Deciding how much house you can afford
Your lender decides what you can borrow but you decide what you can afford. Lenders
are careful, but they make qualification decisions based on averages
and formulas. They won't understand the nuances of your lifestyle and
spending patterns quite as well as you do. So, leave a little room for
the unexpected - for all the new opportunities your home will give you
to spend money, from furnishings, to landscaping, to repairs.
Historically,
banks use a ratio called 28/36 to decide how much borrowers could
borrow.
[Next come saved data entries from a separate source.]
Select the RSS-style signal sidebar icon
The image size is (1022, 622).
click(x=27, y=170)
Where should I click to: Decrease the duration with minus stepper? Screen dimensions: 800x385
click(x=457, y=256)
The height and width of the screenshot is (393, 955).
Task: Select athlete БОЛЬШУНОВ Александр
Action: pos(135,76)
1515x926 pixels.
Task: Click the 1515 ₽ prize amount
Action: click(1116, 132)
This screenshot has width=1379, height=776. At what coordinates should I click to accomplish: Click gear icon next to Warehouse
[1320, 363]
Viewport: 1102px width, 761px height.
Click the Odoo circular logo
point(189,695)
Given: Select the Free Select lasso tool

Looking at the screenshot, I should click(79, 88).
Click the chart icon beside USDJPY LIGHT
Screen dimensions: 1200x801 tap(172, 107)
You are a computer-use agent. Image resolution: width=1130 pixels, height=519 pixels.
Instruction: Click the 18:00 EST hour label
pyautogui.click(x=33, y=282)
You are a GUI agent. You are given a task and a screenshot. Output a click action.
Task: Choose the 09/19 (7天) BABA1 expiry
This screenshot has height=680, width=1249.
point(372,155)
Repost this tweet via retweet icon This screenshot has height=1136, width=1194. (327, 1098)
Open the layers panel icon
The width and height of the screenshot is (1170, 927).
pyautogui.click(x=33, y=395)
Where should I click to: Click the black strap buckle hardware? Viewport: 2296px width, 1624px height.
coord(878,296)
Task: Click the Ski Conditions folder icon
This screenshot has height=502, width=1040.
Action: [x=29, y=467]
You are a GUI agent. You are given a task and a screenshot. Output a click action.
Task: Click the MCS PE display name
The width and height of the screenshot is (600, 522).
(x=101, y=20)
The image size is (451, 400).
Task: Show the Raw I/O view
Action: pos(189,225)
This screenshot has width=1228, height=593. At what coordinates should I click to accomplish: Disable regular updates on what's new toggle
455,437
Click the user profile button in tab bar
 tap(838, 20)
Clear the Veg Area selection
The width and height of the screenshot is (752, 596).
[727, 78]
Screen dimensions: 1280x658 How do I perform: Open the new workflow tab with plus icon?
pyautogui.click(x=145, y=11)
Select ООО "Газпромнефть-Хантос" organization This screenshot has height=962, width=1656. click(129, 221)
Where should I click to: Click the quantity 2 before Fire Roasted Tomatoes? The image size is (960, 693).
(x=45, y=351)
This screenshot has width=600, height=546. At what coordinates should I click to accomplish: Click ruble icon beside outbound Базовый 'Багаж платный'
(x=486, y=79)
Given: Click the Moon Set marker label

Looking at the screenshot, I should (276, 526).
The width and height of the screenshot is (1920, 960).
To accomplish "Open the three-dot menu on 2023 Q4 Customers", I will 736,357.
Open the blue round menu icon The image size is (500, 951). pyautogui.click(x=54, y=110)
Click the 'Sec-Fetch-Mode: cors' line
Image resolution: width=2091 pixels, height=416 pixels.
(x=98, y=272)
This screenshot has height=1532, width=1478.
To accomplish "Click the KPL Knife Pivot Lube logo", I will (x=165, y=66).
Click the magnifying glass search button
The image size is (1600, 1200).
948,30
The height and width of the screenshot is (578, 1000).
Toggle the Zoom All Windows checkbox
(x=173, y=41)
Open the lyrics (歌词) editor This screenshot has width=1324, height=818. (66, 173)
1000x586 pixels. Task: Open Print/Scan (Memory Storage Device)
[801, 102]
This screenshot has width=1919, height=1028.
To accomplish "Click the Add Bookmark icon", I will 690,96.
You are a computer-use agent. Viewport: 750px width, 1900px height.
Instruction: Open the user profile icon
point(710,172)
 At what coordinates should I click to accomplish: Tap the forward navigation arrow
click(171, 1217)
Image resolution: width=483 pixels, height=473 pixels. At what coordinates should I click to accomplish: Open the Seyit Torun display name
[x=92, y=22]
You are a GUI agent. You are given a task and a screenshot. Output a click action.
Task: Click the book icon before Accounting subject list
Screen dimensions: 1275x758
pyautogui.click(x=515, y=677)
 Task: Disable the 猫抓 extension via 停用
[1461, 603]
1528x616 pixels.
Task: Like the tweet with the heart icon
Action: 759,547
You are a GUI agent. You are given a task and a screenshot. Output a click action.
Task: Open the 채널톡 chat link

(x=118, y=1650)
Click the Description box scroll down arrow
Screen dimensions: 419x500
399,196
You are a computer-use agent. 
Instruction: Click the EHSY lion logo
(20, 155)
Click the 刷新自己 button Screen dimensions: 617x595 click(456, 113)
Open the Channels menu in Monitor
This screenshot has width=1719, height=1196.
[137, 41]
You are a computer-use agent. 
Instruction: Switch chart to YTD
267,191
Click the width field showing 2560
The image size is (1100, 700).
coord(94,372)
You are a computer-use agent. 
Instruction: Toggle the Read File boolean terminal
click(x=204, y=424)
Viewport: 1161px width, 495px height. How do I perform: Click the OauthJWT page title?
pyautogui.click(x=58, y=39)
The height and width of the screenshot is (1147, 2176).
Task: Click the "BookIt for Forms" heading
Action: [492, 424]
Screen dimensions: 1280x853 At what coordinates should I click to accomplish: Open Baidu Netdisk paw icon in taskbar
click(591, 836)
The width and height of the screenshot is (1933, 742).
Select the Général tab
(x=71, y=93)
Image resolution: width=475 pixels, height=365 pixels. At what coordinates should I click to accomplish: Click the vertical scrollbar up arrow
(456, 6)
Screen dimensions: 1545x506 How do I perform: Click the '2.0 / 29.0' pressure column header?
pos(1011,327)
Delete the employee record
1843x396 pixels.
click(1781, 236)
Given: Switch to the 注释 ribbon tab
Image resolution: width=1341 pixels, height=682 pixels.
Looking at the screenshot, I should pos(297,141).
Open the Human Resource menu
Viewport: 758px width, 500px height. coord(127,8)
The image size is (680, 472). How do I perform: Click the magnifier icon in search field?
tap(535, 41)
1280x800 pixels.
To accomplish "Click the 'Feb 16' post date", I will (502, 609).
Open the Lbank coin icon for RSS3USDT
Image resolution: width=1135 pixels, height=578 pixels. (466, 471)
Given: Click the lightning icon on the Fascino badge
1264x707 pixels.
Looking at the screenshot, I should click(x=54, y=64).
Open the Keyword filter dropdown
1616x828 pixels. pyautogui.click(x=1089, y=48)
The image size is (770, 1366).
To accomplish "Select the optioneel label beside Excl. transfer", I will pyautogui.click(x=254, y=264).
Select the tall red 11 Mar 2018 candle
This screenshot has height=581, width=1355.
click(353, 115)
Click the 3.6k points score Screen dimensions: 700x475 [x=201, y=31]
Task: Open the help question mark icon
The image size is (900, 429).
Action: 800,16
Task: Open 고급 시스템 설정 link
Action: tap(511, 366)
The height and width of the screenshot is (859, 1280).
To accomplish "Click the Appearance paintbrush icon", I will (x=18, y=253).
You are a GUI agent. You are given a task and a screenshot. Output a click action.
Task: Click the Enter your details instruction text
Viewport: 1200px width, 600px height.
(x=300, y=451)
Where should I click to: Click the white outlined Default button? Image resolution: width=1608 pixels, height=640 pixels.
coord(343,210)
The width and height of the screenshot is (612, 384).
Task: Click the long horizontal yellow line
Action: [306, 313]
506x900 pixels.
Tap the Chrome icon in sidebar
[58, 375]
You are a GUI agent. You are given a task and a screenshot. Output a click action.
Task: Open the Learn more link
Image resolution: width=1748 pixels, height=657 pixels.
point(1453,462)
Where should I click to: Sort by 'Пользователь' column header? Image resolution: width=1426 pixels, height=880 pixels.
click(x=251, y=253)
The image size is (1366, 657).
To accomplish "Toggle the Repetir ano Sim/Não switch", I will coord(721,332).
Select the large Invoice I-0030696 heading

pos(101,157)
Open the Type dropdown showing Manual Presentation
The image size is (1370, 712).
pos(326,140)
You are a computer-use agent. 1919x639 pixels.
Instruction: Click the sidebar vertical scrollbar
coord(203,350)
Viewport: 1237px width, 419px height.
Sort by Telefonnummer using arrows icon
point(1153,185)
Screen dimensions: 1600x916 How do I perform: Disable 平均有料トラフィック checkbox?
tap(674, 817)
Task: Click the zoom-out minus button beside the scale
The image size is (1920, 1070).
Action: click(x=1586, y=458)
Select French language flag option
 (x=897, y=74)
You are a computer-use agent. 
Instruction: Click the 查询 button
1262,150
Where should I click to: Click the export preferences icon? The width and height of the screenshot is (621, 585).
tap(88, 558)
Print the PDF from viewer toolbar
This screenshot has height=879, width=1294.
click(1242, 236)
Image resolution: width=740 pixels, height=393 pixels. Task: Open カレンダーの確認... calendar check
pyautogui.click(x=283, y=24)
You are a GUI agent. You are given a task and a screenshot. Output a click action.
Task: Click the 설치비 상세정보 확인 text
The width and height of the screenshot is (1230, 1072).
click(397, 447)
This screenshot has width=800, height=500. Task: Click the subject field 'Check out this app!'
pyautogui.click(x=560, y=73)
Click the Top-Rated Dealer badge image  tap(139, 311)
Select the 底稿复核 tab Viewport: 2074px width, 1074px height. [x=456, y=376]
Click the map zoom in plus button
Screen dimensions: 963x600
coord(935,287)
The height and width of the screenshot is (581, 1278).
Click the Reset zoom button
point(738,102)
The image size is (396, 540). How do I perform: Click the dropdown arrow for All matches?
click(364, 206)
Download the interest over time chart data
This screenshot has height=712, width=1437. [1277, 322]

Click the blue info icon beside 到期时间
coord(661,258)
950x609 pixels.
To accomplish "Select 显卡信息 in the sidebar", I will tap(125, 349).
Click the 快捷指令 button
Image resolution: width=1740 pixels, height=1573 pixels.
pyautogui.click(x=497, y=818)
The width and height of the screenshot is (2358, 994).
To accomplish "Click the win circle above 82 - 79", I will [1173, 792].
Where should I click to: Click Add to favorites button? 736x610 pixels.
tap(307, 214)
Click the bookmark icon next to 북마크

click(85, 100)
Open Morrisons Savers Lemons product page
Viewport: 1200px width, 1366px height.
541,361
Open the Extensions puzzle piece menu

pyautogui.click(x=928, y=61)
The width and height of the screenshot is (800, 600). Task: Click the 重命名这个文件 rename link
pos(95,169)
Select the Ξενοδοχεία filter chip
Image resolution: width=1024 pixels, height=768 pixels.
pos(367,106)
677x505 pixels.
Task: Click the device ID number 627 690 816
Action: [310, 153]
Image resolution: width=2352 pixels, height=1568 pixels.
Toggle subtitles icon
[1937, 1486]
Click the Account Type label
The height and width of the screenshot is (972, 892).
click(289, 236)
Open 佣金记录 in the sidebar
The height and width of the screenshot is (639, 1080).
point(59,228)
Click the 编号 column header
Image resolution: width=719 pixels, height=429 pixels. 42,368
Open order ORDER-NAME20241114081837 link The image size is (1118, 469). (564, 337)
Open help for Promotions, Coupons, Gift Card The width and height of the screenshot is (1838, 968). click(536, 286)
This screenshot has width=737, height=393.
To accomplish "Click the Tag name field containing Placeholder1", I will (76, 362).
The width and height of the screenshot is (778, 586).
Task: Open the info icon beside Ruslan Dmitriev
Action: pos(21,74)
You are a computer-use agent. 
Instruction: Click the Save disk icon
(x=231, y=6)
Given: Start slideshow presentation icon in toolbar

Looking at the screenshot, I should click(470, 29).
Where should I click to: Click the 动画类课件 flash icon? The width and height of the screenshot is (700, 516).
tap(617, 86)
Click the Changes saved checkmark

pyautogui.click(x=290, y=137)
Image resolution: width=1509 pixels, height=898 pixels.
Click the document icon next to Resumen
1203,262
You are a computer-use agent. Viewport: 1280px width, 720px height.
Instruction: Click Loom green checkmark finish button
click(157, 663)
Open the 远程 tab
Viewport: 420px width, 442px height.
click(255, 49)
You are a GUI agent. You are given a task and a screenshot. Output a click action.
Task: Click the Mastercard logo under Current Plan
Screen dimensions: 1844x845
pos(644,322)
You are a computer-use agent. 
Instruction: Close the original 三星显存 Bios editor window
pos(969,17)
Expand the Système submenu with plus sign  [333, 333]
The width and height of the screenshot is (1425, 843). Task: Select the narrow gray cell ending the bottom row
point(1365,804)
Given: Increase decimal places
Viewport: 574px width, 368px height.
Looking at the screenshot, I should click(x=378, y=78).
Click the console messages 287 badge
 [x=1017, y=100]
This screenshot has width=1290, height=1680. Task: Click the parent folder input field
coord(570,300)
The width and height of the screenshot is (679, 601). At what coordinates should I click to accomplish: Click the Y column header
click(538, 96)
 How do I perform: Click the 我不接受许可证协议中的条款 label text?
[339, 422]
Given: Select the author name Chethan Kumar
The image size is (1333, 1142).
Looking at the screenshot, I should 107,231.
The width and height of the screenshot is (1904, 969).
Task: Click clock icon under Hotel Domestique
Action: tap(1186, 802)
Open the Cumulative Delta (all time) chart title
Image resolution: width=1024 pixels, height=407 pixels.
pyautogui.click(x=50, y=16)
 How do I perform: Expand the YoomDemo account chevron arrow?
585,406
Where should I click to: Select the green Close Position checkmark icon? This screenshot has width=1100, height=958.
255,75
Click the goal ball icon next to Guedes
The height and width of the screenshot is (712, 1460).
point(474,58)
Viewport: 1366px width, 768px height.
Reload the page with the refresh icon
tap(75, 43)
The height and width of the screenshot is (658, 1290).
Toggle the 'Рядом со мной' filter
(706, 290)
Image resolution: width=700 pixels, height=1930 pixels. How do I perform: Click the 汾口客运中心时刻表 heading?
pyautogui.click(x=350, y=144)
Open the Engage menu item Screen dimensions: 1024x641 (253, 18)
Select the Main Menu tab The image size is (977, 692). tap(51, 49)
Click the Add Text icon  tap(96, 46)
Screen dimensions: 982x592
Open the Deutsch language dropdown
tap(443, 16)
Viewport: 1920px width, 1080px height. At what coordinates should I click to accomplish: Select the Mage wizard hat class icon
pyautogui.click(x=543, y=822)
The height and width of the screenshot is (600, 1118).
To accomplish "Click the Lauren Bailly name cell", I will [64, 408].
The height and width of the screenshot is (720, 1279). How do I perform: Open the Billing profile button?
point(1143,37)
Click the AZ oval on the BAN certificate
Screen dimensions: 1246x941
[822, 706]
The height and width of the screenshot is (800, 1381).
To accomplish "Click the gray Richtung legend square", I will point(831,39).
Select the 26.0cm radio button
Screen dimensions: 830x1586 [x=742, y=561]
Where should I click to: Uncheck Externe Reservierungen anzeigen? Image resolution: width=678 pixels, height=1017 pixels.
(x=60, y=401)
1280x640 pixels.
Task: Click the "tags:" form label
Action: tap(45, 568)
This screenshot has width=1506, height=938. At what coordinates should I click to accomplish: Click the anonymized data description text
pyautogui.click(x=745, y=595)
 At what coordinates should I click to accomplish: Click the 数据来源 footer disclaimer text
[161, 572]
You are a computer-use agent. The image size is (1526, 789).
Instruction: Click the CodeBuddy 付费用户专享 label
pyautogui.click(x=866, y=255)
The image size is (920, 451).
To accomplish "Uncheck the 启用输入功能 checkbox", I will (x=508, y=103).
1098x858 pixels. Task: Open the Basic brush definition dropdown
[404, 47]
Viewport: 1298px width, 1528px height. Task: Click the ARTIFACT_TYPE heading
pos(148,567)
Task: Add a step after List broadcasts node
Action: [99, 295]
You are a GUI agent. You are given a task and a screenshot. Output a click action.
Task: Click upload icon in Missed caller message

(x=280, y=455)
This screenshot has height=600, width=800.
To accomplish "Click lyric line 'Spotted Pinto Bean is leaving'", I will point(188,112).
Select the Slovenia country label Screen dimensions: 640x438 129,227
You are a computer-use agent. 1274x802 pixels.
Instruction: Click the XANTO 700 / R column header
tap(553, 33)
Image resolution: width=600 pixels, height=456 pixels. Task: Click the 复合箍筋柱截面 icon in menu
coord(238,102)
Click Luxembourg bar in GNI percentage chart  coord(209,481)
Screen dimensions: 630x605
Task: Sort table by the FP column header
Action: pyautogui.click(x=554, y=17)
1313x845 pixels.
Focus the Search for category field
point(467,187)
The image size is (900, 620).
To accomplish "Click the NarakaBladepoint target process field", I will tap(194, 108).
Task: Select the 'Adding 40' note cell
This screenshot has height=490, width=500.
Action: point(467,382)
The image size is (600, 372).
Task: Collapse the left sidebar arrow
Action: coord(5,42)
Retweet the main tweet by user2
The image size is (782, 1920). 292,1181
An approved housing payment couldn't be more than 28 percent of
the buyer's gross monthly income, and his or her total debt load,
including car payments, student loans, and credit card payments,
couldn't be more than 36 percent. (In Canada lenders apply similar
formulas to determine how much a buyer can afford. The Gross Debt
Service ratio, or GDS, is not to exceed 32 percent of the buyer's gross
monthly income, and the Total Debt Service ratio, or TDS, is not to
exceed 40 percent of the buyer's total debt load.) As home prices have
risen, some lenders have responded by stretching these ratios to as high
as 50 percent. No matter how expensive your market though, we urge you
to think carefully before stretching your budget quite so much.
Deciding
how much you can afford should involve some careful attention to how
your financial profile will change in the upcoming years. In the long
run, your own peace of mind and security will matter most.